# Azure Demand Forecasting — Data Cleaning & Preprocessing
Infosys Springboard Internship Notebook

This notebook performs:
- Data loading
- Data inspection
- Missing value handling
- Type conversion
- Outlier checks
- Feature engineering for time series
- Encoding categorical variables
- Train/Test split for forecasting

In [None]:
import pandas as pd
import numpy as np

# Load dataset
df = pd.read_csv('azure_demand_forecasting_dataset.csv')
df.head()

## Basic Info & Structure

In [None]:
df.shape, df.columns, df.info()

## Convert Timestamp to Datetime

In [None]:
df['timestamp'] = pd.to_datetime(df['timestamp'])
df.dtypes

## Check Missing Values

In [None]:
df.isnull().sum()

## Remove Duplicate Rows

In [None]:
df = df.drop_duplicates()
df.shape

## Sort by Time (Important for Forecasting)

In [None]:
df = df.sort_values('timestamp')
df.head()

## Handle Invalid Values

In [None]:
# Ensure no negative demand or capacity
df['usage_units'] = df['usage_units'].clip(lower=0)
df['provisioned_capacity'] = df['provisioned_capacity'].clip(lower=0)
df['cost_usd'] = df['cost_usd'].clip(lower=0)

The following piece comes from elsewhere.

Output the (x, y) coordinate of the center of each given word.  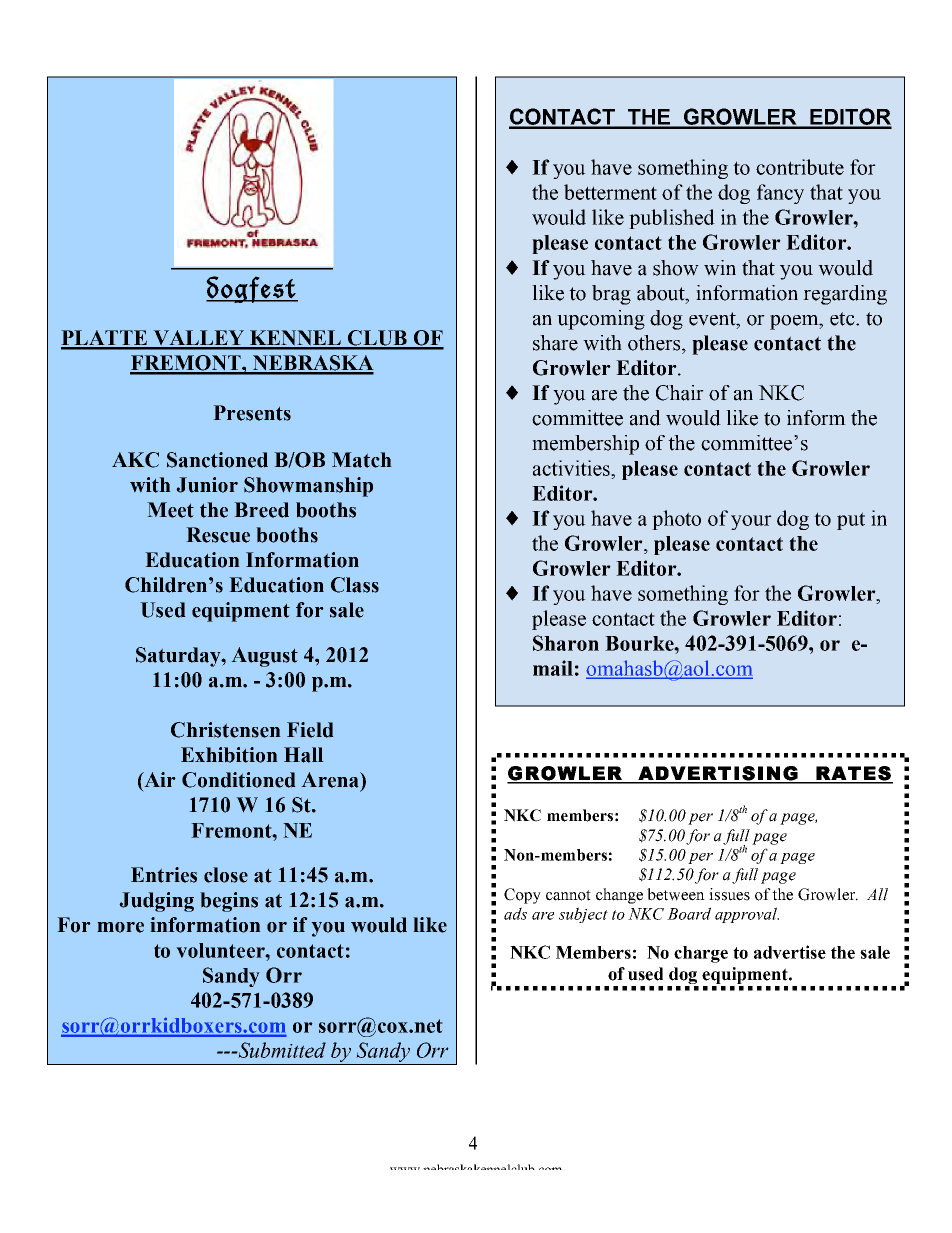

## Outlier Detection (IQR Method)

In [None]:
def remove_outliers(col):
    Q1 = df[col].quantile(0.25)
    Q3 = df[col].quantile(0.75)
    IQR = Q3 - Q1
    lower = Q1 - 1.5 * IQR
    upper = Q3 + 1.5 * IQR
    return df[(df[col] >= lower) & (df[col] <= upper)]

for c in ['usage_units','cost_usd']:
    df = remove_outliers(c)

df.shape

## Feature Engineering — Time Features

In [None]:
df['year'] = df['timestamp'].dt.year
df['month'] = df['timestamp'].dt.month
df['day'] = df['timestamp'].dt.day
df['day_of_week'] = df['timestamp'].dt.dayofweek
df['weekofyear'] = df['timestamp'].dt.isocalendar().week.astype(int)

df.head()

## Seasonal Flags

In [None]:
df['is_weekend'] = df['day_of_week'].isin([5,6]).astype(int)

## Encode Categorical Columns

In [None]:
df = pd.get_dummies(df, columns=['region','service_type'], drop_first=True)
df.head()

## Normalize Numeric Features

In [None]:
from sklearn.preprocessing import StandardScaler

num_cols = ['usage_units','provisioned_capacity','cost_usd','availability_pct']
scaler = StandardScaler()
df[num_cols] = scaler.fit_transform(df[num_cols])

## Train-Test Split (Time Series Safe)

In [None]:
split_date = df['timestamp'].quantile(0.8)

train = df[df['timestamp'] <= split_date]
test = df[df['timestamp'] > split_date]

train.shape, test.shape

## Save Cleaned Dataset

In [None]:
df.to_csv('azure_cleaned_preprocessed.csv', index=False)
print('Saved cleaned dataset')